The recall accuracy calculated for different regulatory network databases and using a transcription factors repository (YeTFaSCo). YeTFaSCo indicates Yeast Transcription Factor Specificity Compendium.

Using TFs database:

a. YeTFaSCo : The Yeast Transcription Factor Specificity Compendium is a database of yeast TFs. It holds around 1887 yeast TFs and TF specificities in 2 main formats (ie, position frequency matrix and position weight matrix). The website includes several ways to browse, analyze, and download the data. The available data are all motifs, expert-curated sets, expert-selected motifs, GB tracks, and microarray data. We used YeTFaSCo to evaluate the recall of TFs identified by our system. We compute the number of TFs according to YeTFaSCo that appear in random test samples of connected pairs.
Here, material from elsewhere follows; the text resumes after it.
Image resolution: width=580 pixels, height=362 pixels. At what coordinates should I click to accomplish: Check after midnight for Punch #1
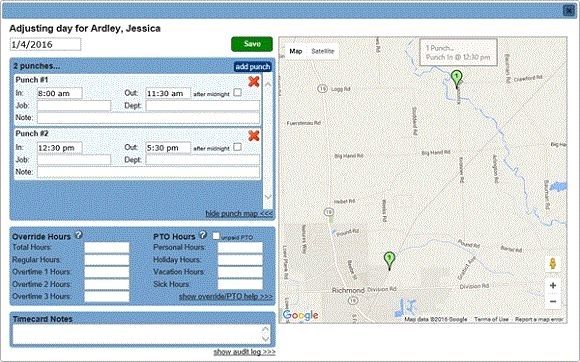click(x=237, y=92)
We report this recall of TFs also in Figure 3.

Conclusions

In this article, we have presented an approach to detect yeast genes regulatory associations using microarray expression data acquired using samples with many and diverse experimental conditions. The classification algorithm followed in this work is based on a Weighted and Kernel version of Logistic Regression (RE-WKLR). It has been shown that this classifier presents the rarity nature of connected genes and the abundance of nonconnected genes. Each pair of genes was defined as a vector of 36 features, which are the moments of the joint probability distribution of expression levels of the 2 genes. The prediction accuracy for the connected genes was assessed using different benchmarks holding information of yeast regulatory association network. Our system performed well in terms of high degree accuracy and recall. Also, the system identifies well-known TFs using YeTFaSCo as a source of TFs. The prediction of the connected class was evaluated and found to score more than 95% in most of the yeast regulatory association repositories. We plan to extend our work by including the directionality of the regulatory network using multiclass classification. Also, we will use our proposed method in the future on RNA-Seq data.